Cette politique de la passoire s'est progressivement développée au fil des récents congrès de la CGT. D'après Bernard Thibault, au 46e congrès, en 1999, plus de la moitié des délégués étaient des militants qui n'avaient pas assisté au congrès précédent.

En revanche, la composition de la direction confédérale, pourtant plus âgée, est nettement plus stable que celle du congrès, puisque la moitié des membres du Comité confédéral national y avait déjà été élue il y a trois ans.

Pourtant, malgré tous les efforts du Bureau confédéral pour éliminer d'éventuels contestataires connus comme tels et les remplacer par de plus jeunes délégués, ayant moins d'expérience syndicale, plus susceptibles d'accepter sans broncher l'orientation du Bureau confédéral, bon nombre de ces nouveaux venus ne se sont pas montrés satisfaits de cette orientation, lui reprochant sa « mollesse » et de n'avoir pas su mettre à profit le rapport de forces né des manifestations réussies du début de l'année 2009.
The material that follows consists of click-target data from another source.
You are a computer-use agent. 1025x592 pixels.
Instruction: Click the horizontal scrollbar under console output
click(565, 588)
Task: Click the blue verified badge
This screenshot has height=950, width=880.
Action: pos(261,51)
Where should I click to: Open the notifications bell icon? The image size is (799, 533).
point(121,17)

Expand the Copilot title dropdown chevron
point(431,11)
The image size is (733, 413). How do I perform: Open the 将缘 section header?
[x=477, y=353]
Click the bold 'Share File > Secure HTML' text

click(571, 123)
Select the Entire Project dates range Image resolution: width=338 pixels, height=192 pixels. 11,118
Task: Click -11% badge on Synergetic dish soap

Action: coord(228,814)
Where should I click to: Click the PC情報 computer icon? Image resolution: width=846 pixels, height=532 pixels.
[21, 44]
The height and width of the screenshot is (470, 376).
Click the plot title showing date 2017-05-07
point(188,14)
Ces contestataires ont d'autant plus facilement pu se faire entendre que l'appareil tenait à ce que ce congrès ait malgré tout les apparences d'un débat démocratique, nécessaires pour en légitimer les résultats.

Le document d'orientation soumis au congrès a ainsi été copieusement amendé, sur proposition de la commission des amendements... mais sans que l'ensemble des congressistes ait eu son mot à dire sur le choix des amendements retenus. Ces amendements allaient parfois dans le sens d'une certaine radicalité, comme celui qui affirmait « le caractère de masse et de classe » de la CGT, mais sans rien changer évidemment sur le fond de l'orientation proposée.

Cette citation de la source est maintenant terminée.